Apa itu Kompromi Tiga Perlima?

Kompromi tiga perlima adalah kesepakatan antara negara bagian Selatan dan Utara yang dicapai selama Konvensi Konstitusi tahun 1787 di Philadelphia, di mana kerangka dasar Amerika Serikat didirikan. Di bawah kompromi ini, hanya tiga perlima dari populasi budak yang dihitung untuk tujuan perpajakan dan perwakilan di Kongres. Menghitung budak sebagai bagian dari populasi daripada sebagai properti akan memberi negara bagian Selatan lebih banyak pengaruh politik.

Seperti semua kompromi, kompromi tiga perlima dimulai sebagai perselisihan. Sebagian besar negara bagian Utara tidak ingin menghitung budak sama sekali, dengan alasan bahwa mereka harus diperlakukan sebagai properti, karena mereka tidak memiliki suara atau kekuasaan lainnya. Negara-negara bagian Selatan, bagaimanapun, ingin menghitung budak sebagai orang sehingga mereka akan mendapatkan lebih banyak perwakilan di Kongres, memperkuat kekuatan politik mereka. Utara menolak ini, takut bahwa menghitung budak dengan cara ini akan meningkatkan kursi Kongres yang dibagikan ke Selatan, sehingga membuat Selatan sangat tangguh.

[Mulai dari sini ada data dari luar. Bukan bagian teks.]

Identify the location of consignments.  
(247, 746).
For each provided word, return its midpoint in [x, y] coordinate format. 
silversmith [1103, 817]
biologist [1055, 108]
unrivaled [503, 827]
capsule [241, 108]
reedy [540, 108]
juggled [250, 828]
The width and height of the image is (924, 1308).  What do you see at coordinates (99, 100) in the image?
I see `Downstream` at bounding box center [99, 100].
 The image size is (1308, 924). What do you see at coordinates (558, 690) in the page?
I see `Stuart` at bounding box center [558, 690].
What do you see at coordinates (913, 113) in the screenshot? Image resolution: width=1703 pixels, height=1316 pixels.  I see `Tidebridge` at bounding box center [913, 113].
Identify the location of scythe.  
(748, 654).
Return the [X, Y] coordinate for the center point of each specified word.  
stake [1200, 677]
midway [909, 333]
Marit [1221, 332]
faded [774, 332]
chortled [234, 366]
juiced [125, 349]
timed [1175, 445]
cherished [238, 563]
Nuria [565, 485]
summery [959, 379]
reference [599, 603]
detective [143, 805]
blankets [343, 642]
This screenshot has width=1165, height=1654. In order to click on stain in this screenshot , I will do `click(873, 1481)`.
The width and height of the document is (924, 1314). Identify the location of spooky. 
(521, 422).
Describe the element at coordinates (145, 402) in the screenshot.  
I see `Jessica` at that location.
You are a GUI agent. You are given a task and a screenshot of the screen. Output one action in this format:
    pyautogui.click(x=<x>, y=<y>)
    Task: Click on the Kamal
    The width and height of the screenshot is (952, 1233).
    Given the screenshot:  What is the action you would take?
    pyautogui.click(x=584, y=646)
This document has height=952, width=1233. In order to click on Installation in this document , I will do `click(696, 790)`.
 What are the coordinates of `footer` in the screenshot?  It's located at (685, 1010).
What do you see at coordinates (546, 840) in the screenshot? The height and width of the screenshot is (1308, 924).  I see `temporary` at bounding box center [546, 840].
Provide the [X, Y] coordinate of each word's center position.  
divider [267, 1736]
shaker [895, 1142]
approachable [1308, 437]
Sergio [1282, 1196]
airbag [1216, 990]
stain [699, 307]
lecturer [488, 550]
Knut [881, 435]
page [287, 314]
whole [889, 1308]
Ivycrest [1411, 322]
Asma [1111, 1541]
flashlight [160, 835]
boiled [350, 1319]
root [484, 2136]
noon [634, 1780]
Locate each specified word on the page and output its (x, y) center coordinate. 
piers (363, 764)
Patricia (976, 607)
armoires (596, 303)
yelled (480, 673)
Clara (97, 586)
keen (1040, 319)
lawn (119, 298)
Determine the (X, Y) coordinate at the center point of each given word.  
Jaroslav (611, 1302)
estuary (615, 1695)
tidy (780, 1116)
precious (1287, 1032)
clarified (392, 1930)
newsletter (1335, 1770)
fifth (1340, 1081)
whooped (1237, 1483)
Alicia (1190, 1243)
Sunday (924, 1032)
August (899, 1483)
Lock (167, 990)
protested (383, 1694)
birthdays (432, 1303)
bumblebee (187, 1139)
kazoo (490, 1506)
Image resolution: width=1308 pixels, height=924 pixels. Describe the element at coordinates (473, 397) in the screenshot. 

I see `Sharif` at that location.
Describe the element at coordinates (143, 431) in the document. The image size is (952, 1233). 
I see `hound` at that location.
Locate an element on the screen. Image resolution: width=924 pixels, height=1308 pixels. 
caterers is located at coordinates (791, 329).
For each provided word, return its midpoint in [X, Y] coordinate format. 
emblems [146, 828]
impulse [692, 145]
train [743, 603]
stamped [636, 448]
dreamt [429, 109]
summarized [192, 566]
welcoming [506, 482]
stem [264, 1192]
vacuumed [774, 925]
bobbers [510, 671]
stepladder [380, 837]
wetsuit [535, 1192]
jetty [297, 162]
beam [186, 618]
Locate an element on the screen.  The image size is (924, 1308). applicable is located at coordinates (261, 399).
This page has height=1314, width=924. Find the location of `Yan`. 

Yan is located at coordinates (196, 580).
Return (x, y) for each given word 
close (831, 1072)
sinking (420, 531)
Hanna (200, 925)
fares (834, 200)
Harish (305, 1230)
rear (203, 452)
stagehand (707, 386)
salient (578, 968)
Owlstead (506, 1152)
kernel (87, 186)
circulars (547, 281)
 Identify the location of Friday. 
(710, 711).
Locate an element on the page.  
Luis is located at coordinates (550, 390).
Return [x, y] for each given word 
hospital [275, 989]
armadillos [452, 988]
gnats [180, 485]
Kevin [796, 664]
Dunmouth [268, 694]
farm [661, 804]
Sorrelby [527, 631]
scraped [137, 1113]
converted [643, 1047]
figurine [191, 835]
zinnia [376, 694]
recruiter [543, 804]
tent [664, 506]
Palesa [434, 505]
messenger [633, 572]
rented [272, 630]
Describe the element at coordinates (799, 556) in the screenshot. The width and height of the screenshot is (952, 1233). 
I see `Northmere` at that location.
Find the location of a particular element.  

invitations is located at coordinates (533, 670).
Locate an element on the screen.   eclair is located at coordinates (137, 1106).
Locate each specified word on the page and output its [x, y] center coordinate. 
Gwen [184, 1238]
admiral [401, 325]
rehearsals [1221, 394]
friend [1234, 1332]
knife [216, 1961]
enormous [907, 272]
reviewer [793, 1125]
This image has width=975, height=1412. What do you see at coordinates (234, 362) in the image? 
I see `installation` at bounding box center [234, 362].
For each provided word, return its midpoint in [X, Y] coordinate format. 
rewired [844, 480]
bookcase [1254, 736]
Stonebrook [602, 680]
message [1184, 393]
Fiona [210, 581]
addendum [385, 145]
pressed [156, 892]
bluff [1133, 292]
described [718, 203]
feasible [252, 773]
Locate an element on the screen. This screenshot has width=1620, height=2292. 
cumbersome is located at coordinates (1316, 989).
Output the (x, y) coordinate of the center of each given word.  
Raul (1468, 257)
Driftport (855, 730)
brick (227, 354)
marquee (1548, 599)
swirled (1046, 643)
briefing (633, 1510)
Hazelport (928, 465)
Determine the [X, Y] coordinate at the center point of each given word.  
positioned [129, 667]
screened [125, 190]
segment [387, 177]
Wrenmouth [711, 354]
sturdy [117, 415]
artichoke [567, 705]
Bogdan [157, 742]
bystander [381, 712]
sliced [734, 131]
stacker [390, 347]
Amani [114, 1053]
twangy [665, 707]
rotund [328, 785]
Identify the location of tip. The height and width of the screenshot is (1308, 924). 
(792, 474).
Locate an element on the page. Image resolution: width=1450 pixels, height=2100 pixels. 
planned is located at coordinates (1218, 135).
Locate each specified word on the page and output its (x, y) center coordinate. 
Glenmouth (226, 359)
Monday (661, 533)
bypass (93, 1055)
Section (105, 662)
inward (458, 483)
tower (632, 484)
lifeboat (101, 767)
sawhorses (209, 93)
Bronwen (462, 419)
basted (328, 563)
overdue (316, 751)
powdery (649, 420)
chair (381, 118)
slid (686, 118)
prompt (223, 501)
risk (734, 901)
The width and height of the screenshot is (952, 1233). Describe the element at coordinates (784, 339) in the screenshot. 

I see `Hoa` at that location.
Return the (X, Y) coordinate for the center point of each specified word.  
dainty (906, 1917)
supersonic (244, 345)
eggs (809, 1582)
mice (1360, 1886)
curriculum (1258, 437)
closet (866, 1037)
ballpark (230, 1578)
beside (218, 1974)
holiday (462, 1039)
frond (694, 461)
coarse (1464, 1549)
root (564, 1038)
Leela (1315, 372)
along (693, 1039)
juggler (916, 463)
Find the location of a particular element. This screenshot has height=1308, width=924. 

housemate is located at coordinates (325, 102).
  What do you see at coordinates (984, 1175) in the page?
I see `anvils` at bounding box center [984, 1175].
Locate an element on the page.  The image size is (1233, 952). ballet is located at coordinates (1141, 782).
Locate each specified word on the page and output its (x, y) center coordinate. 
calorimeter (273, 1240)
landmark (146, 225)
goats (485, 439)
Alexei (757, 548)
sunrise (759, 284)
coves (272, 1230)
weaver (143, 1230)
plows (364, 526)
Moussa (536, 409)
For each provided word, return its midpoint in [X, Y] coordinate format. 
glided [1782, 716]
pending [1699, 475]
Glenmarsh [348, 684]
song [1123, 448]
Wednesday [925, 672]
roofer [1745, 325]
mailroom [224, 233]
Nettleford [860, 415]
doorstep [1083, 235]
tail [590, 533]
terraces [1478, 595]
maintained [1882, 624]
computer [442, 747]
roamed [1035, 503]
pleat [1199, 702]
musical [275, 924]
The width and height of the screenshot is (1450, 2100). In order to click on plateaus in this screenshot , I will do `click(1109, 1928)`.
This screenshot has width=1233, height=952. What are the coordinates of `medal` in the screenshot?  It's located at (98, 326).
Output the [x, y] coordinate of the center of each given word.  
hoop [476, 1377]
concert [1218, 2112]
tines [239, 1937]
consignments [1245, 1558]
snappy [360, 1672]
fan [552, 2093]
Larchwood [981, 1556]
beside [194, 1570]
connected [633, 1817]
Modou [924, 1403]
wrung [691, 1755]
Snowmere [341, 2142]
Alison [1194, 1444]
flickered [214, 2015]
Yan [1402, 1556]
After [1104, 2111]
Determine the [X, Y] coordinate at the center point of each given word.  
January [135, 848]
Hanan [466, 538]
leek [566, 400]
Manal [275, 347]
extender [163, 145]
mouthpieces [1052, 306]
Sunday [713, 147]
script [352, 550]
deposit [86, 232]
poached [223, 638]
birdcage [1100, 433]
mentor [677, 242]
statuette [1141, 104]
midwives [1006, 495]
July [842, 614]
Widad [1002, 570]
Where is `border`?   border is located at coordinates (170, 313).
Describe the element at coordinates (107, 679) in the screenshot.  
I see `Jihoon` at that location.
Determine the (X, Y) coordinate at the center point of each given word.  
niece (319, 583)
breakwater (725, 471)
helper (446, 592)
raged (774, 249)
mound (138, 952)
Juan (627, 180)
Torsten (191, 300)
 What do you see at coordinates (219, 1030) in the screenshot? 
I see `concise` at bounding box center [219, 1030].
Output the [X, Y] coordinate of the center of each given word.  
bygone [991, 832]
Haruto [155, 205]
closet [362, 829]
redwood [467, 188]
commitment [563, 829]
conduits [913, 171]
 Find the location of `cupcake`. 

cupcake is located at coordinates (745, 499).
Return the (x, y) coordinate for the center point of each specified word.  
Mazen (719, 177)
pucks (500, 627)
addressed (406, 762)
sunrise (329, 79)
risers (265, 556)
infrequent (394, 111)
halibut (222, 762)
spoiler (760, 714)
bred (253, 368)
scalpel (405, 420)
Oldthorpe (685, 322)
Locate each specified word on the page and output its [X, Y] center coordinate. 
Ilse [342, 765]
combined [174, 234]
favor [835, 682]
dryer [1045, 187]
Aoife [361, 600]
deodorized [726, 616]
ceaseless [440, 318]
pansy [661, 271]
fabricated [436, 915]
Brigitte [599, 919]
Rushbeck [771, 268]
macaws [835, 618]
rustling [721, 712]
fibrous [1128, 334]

Pada akhirnya, dua perwakilan, James Wilson dan Roger Sherman, datang dengan kompromi tiga-perlima, yang dirancang untuk memenuhi tuntutan kedua belah pihak. Menyadari keinginan Selatan dan ingin menjangkau negara-negara Selatan untuk mendorong mereka untuk meratifikasi, kompromi tiga-perlima memungkinkan pemerintah untuk menghitung bagian dari populasi budak, sambil menghilangkan ketakutan Utara tentang kekuatan Selatan.

Tentu saja, banyak orang di negara bagian Utara juga memelihara budak, tetapi sebagian besar budak di Amerika pada saat itu bekerja di perkebunan Selatan sebagai buruh tani. Di bawah kompromi tiga perlima, pemilik perkebunan di Selatan memperoleh kekuatan politik yang cukup besar, yang mereka gunakan untuk mempromosikan agenda dan keinginan politik mereka sendiri.

Bahasa Konstitusi menghindari penggunaan istilah “budak,” dengan teks yang relevan berbunyi: “…harus ditentukan dengan menambahkan ke seluruh Jumlah Orang bebas, termasuk mereka yang terikat Layanan untuk Jangka Waktu Tahun, dan tidak termasuk orang India yang tidak dikenai pajak , tiga perlima dari semua orang lainnya.” Beberapa orang telah menyarankan bahwa bahasa “semua orang lain” menunjukkan bahwa para pembuat Konstitusi menentang perbudakan, dan bahwa mereka ingin membuat sebuah dokumen yang akan fleksibel jika perbudakan dihapuskan. Namun, lebih mungkin bahwa bahasa itu dirancang untuk memberikan ruang gerak sehingga orang lain selain budak dapat dihitung di bawah definisi ini, mengingat perbudakan tersebar luas dan diterima secara umum oleh para Pendiri.